Nowadays it's as easy as turning a few knobs. But this year, refiners aren't jumping to make the switch. The bigger payday comes from maximizing distillate production right now--even though winter is nearly over.
Why? Just take a look at the divergence in heating oil and gasoline prices. They tell the whole story. Heating oil futures have been trading 25-30 cents higher than reformulated gasoline all day long--and heating oil is trading higher than RBOB futures until the end of 2008. Energy analyst Andy Lipow says that's why refiners are operating to maximize distillate production, which includes making diesel and jet fuel.
Diesel prices have been soaring thanks to a shortage of the fuel in Europe and increasing demand from India and China. Here in the U.S., retail diesel prices are 60 cents higher per gallon than unleaded gasoline. At $3.74/gallon, diesel prices are more than a dollar higher than they were last year, setting new records on a daily basis.
OPIS analyst Tom Kloza says we could easily see $4 gallon diesel prices this summer, but may not necessarily reach that mark at the gas pump. Some stations may sell $4 gasoline, but Kloza says consumers usually start to walk or carpool or cut back on their driving in other ways when gasoline hits $3.25 a gallon.

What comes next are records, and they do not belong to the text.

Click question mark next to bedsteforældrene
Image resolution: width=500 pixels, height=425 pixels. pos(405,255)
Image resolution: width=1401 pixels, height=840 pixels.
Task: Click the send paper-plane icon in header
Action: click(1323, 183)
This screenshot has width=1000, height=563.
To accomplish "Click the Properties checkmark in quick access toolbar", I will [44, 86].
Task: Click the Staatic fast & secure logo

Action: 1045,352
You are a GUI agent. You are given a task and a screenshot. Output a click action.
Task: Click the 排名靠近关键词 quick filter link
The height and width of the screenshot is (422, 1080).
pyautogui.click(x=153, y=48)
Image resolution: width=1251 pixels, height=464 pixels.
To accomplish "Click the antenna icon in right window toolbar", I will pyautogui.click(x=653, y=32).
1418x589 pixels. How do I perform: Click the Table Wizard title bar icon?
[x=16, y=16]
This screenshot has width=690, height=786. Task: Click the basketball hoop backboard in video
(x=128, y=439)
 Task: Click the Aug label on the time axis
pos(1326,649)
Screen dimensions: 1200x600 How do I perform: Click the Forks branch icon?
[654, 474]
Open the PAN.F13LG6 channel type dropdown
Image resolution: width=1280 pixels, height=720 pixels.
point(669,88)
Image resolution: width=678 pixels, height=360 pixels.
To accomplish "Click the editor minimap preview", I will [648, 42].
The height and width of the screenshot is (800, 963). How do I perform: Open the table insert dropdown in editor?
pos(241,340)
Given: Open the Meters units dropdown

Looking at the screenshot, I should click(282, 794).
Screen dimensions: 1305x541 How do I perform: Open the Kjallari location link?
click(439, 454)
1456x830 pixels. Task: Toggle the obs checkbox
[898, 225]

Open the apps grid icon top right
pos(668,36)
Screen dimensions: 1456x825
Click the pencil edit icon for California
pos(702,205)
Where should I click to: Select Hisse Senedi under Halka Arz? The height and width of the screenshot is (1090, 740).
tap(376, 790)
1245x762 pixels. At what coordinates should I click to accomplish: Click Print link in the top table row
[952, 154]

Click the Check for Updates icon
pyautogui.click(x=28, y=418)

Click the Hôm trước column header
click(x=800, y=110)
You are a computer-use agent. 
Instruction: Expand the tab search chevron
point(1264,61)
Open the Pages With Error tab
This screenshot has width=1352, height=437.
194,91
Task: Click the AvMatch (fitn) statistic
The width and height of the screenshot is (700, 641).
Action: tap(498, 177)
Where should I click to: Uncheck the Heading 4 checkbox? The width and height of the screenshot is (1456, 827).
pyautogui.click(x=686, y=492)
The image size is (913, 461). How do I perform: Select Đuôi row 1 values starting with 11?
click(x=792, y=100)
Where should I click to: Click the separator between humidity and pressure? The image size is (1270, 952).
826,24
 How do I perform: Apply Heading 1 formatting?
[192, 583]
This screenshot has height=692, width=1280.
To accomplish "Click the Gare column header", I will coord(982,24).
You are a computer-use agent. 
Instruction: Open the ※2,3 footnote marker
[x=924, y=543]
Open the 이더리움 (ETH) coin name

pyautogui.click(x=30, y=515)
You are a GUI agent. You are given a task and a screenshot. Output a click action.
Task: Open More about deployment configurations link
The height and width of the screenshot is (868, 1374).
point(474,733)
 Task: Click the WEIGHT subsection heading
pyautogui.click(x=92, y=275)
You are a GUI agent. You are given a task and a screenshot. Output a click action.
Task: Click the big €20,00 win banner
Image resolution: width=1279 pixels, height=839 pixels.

The national average for regular unleaded is $3.19/gallon heading into the weekend, according to AAA, and demand has already tapered off in recent week. While we're not in the peak summer driving season, gasoline supplies are plentiful--at a 14 year high! Kloza says pump prices will probably top out at $3.50-$3.75 and then start heading lower.
Not great news, but it could be worse.